Statistical Procedures

Rick_SAS · Posted 07-12-2021 10:33 AM

Let me say it again: quantiles are statistics, which means that they estimate underlying parameters in the population (in this case, the quantiles of the population). The values you say are "correct" are merely the sample quantiles that R computes by default. There are many definitions of sample quantiles. None are more correct than the others.

The following SAS/IML program simplifies the program in my blog post and computes only the TYPE=7 definition, which is the default in R. You can run this program to obtain the sample quantiles that you want.

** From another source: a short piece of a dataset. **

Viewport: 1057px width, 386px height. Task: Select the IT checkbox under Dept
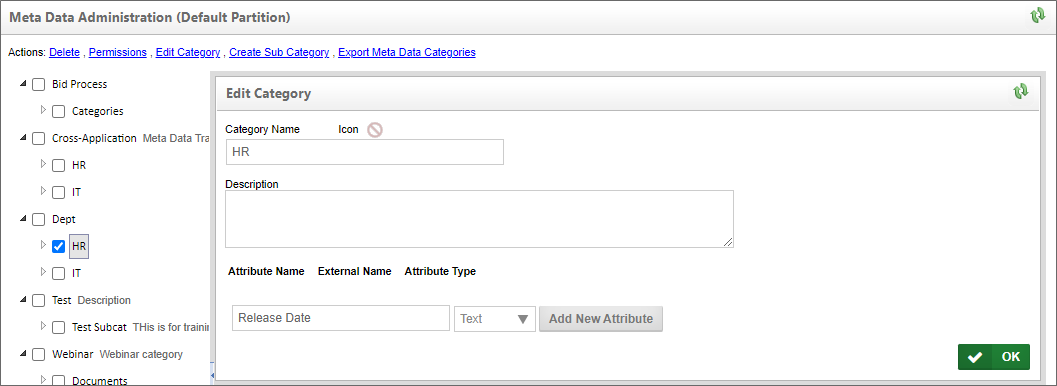[59, 273]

/* Compute the sample quantiles that R computes by default */
proc iml;
/* Define function that returns the TYPE=7 sample quantiles. For more info, see   https://blogs.sas.com/content/iml/2017/05/24/definitions-sample-quantiles.html*/
start GetRQuantiles(y, probs);
   x = colvec(y);
   call sort(x);
   N = nrow(x);       /* assume all values are nonmissing */
   
   p = colvec(probs);
   m = 1-p;
   j = floor(N*p + m);
   g = N*p + m - j;

   q = j(nrow(p), 1, x[N]);    /* if p=1, x[N]=return max(x) */
   idx = loc(p < 1);
   if ncol(idx) >0 then do;
      j = j[idx]; g = g[idx];
      q[idx] = (1-g)#x[j] + g#x[j+1];
   end;   
   return q;
finish;

use Q; read all var "x"; close;       /* read sample into x */
p = {12.5, 25, 37.5, 50, 62.5, 75, 87.5, 100} / 100;  /* define probabilities */
q = GetRQuantiles(x, p);  /* sample quantiles */
print p q;

molla · Posted 07-12-2021 03:26 PM

I tried using the above code
but not able to understand how can I use the below coding in sas

use Q; read all var "x"; close; /* read sample into x */
p = {12.5, 25, 37.5, 50, 62.5, 75, 87.5, 100} / 100; /* define probabilities */
q = GetRQuantiles(x, p); /* sample quantiles */
print p q;

Tom · Posted 07-12-2021 03:42 PM

So did you create a dataset named Q with a variable named X for the IML code to read int?

data q;
  input x;
cards;
19967.95
19271.69
16525.2
6885.5
3442.75
;



proc iml;
/* Define function that returns the TYPE=7 sample quantiles. For more info, see   https://blogs.sas.com/content/iml/2017/05/24/definitions-sample-quantiles.html*/
start GetRQuantiles(y, probs);
   x = colvec(y);
   call sort(x);
   N = nrow(x);       /* assume all values are nonmissing */
   
   p = colvec(probs);
   m = 1-p;
   j = floor(N*p + m);
   g = N*p + m - j;

   q = j(nrow(p), 1, x[N]);    /* if p=1, x[N]=return max(x) */
   idx = loc(p < 1);
   if ncol(idx) >0 then do;
      j = j[idx]; g = g[idx];
      q[idx] = (1-g)#x[j] + g#x[j+1];
   end;   
   return q;
finish;

use q; read all var "x"; close;       /* read sample into x */
p = {12.5, 25, 37.5, 50, 62.5, 75, 87.5, 100} / 100;  /* define probabilities */
q = GetRQuantiles(x, p);  /* sample quantiles */
print p q;

quit;

Output

molla · Posted 07-14-2021 11:21 AM

Hi,

I used the above logic for calculating quantiles for 5 data sets,written a logic to do the same using loops,
for the data sets which have only one obeservation am getting the error:

RROR: (execution) Invalid subscript or subscript out of range

what does this error actually mean and how can we resolve it

Rick_SAS · Posted 07-14-2021 11:40 AM

For a degenerate sample that has one observation, the empirical CDF is a vertical line and all quantiles are equal to the value of the observation. For example, if the sample is {7}, then

min = 0th percentile = 7

10th percentile = 7

...

90th percentile = 7

max = 100th percentile = 7

molla · Posted 07-14-2021 11:43 PM

Getting the same, it getting that error as well,can’t we avoid that error

molla · Posted 07-12-2021 03:28 PM

that coding part is in R as per my understanding,how can we use the same in SAS,
Is there any other way in computing the quantiles other than this to get the accurate results

Rick_SAS · Posted 07-12-2021 03:44 PM

I am trying to complete a project, so I will let others help you. Good luck!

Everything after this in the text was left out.